Palestinian textiles are dragged along a dark, violent path to museums. The pieces acquired during the British occupation of Palestine come from times of scarcity and need. If a Palestinian is parting with a heavily embroidered piece, it is because they have no other choice. During the British Mandate, especially during the Second World War, the British diverted away resources from Palestinians: Sherene Seikaly documents some of this in Men of Capital.  The same collecting logic applies for anything acquired by a museum after 1948: Palestinian textile collector Widad Kawar has stories of building her collection off of refugees selling them in Amman.

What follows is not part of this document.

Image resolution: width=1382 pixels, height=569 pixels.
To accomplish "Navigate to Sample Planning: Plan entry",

The darkest speculation I make, one that’s extremely likely, is that when Palestinians were fleeing the Nakba, when Zionist militia attacks, they left things behind, which were seized, appropriated, sold or even destroyed. There are documented incidents about how books were taken, weeded through and added to the collection of the National Library of Israel. Many Palestinians’ possessions were and continue to be sold in Israeli ‘thrift’ shops. Then there’s the willful destruction of Palestinian heritage in the decades after the Nakba and Naksa: the Palestine Film Unit of the Palestine Liberation Organization was looted in 1982 by the Israeli army. With Gaza today, there’s almost too many things destroyed to count and when the human toll is greater, it feels cheap to count the losses of heritage.

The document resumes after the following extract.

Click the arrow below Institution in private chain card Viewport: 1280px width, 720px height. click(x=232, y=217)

As I sift through the thin information in the museum catalog, I don’t see any evidence of the people who made these thobes. Thobes are embroidered by their wearers or someone in their community. But the textiles are made by weavers and sold to the embroiderers. 

I wonder if the weavers who revived Majdalawi weaving got to study these textiles. My imagination begins to run and somewhere in Gaza, I see a parent teaching their child to weave. The weavers carried weaving with them for so long and now, they were bringing it back into the world on memory alone. I’ve heard of weavers building their own collections of Majdalawi textiles, for study. They gave these thobes a good home and used them to weave. Are the thobes beneath the rubble now? We know one weaver has been killed since the genocide began on October 7th. I try to think of other things.

The weavers almost definitely did not study the collections of American and European museums. The Zionist entity blockaded Gaza and even before the blockade, they made travel hard, just like museums make collections access difficult.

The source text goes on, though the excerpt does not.